Ingersoll-Rand has accepted and admitted that its employees in the two foreign subsidiaries convinced Iraqi officials to grant them government contracts and add on ten percent of the total cost before submitting the contract to the United Nations, which oversaw the Oil for Food program in the late 1990's and earlier this decade. The Iraqi officials then hid the fact that the final price on the contract contained kickbacks to the Iraqi government. The DOJ estimates that Ingersoll-Rand paid a total of $600,000 in kickbacks, and another quarter of a million was offered.
In 2000, the Iraqi Government started a trend of requiring that all contractors pay kickbacks in this manner. The costs would be inflated ten percent and that extra costs would go into the pockets of government ministers. This was illegal under the UN program.

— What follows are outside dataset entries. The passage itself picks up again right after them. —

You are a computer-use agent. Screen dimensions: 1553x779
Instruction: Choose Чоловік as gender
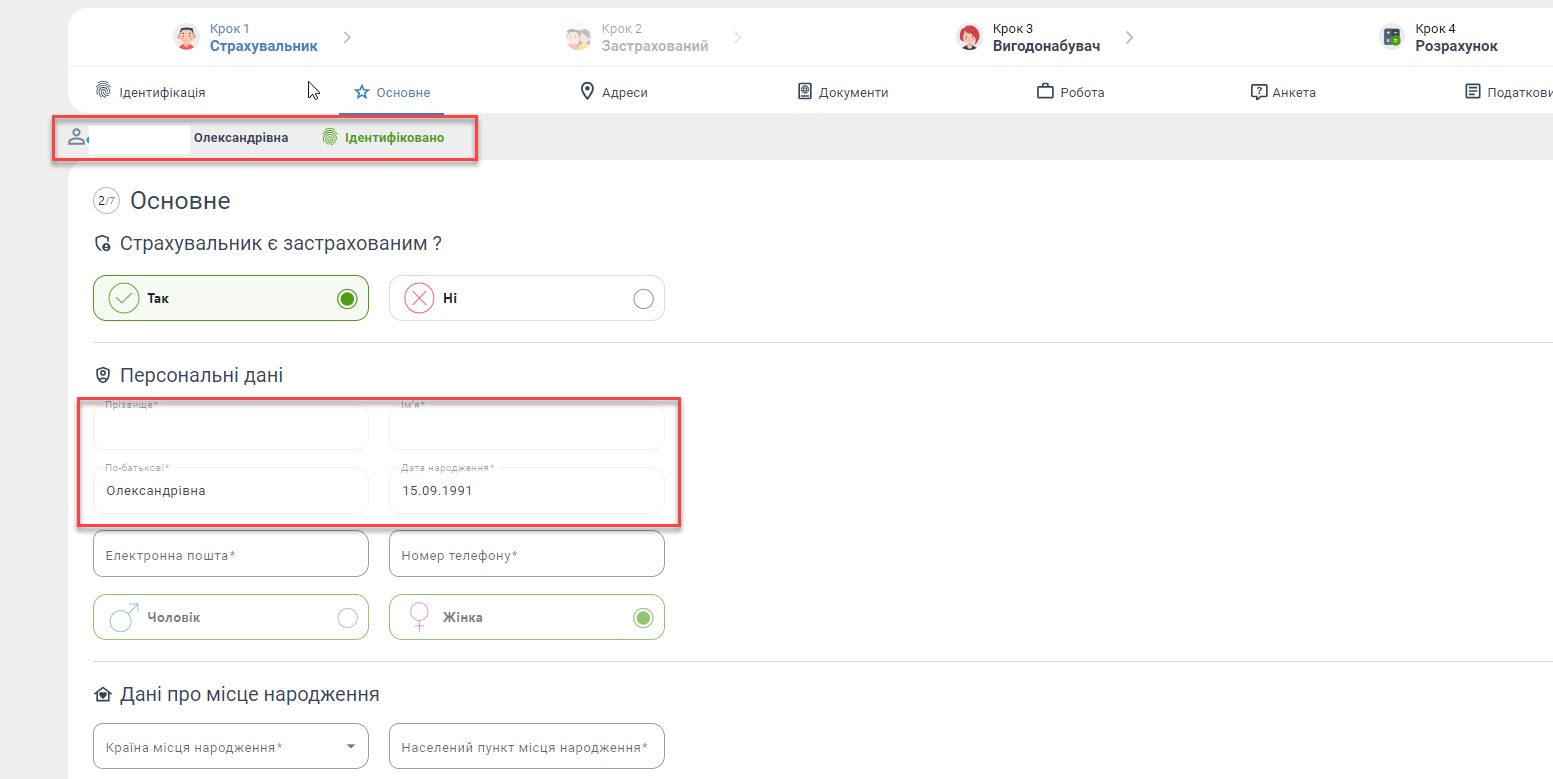tap(347, 618)
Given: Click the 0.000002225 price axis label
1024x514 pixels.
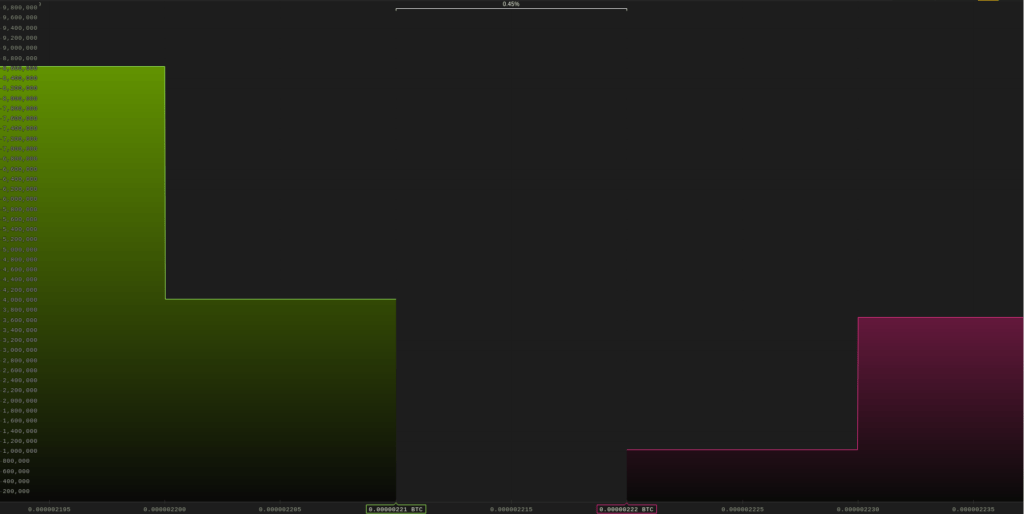Looking at the screenshot, I should 742,509.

The Oil for Food program was meant to allow Iraq to sell its oil, despite trade sanctions against the country, in order to use the proceeds to buy humanitarian items such as food or medicine. Iraqi government officials initiated the kickback scheme as a way to bypass sanctions, and companies that agreed to and participated in the scheme are now being charged with fraud.
According to Ingersoll-Rand, which issued a press release regarding the settlement, the individuals involved in the kickbacks scheme have since been terminated. The release adds that Ingersoll-Rand "is committed to conducting business around the globe with the highest ethical standards."